***** Brano di lettura *****

Il team dell’Università di Roma “Tor Vergata” e dell’Università di Lovanio, guidato dalla prof.ssa Claudia Bagni, ha dimostrato come livelli alterati della proteina APP, coinvolta nella malattia neurodegenerativa dell’Alzheimer, siano legati ad alcune manifestazioni della sindrome di X Fragile, la più comune causa di disabilità intellettiva ereditaria. I risultati sono stati pubblicati sulla rivista scientifica Neuron, una delle riviste più influenti del campo delle Neuroscienze
Roma, 16 luglio 2015 – Un gruppo di scienziati internazionali ha identificato un nuovo importante ruolo di APP, la proteina finora coinvolta nella malattia neurodegenerativa di Alzheimer, nella sindrome dell’X Fragile (FXS). Lo studio, condotto da Emanuela Pasciuto, ricercatrice nel laboratorio diretto da Claudia Bagni, presso l’Università di Lovanio/VIB (Belgio) e Università di Roma “Tor Vergata”, in collaborazione con altri importanti atenei italiani (Università di Milano) ed europei (Università di Heidelberg e di Losanna) e americani (Università della California a Davis), ha scoperto un legame tra la proteina APP coinvolta nella malattia di Alzheimer e la sindrome dell’X Fragile, malattia del neurosviluppo.
Nel dettaglio gli scienziati, utilizzando un modello FXS murino, hanno individuato il meccanismo molecolare che porta a un aumento dei livelli del prodotto solubile derivante dalla maturazione di APP durante un periodo di sviluppo postnatale chiamato sinaptogenesi, critico per la formazione dei circuiti neuronali, formazione e consolidamento dei contatti tra le cellule nervose.

***** Estratti di dati *****

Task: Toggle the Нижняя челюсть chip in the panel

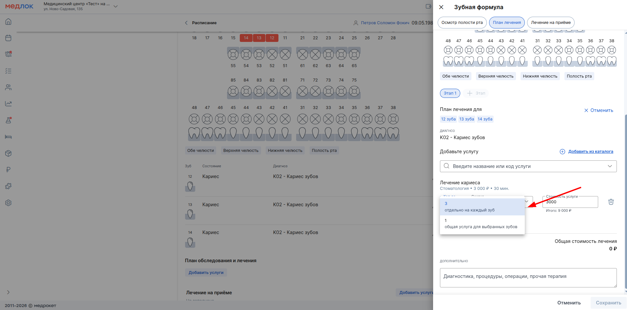Action: [x=540, y=76]
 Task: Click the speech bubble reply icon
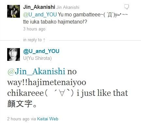(127, 7)

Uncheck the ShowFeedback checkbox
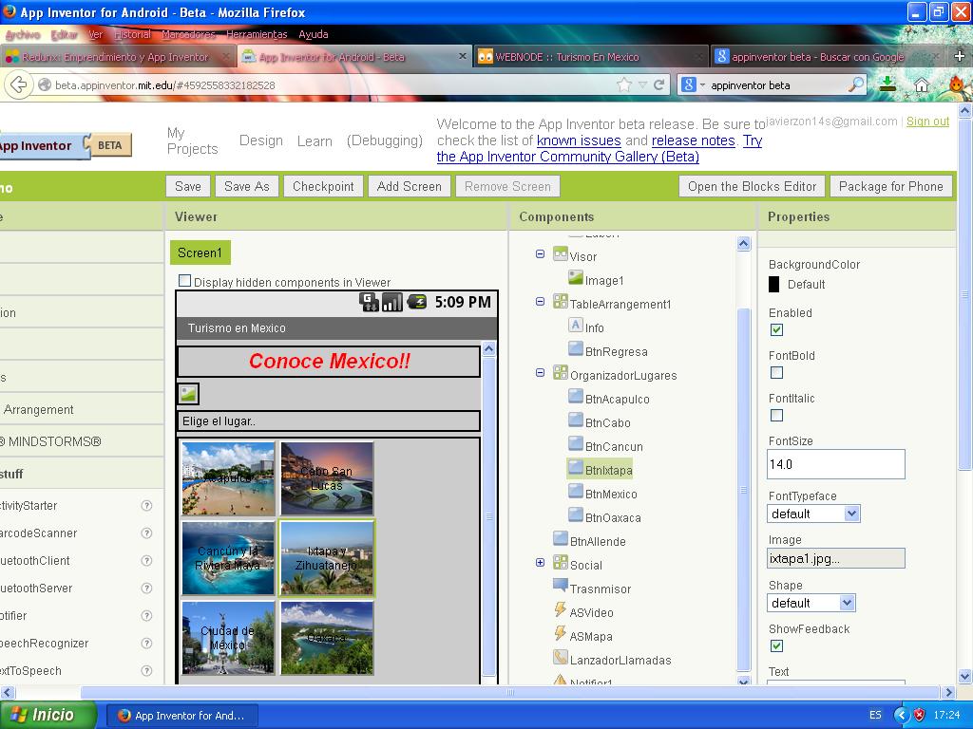click(776, 646)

*****

Secondo il brano, su quale rivista scientifica sono stati pubblicati i risultati dello studio? Per rispondere basati unicamente sul brano.

Sulla rivista Neuron.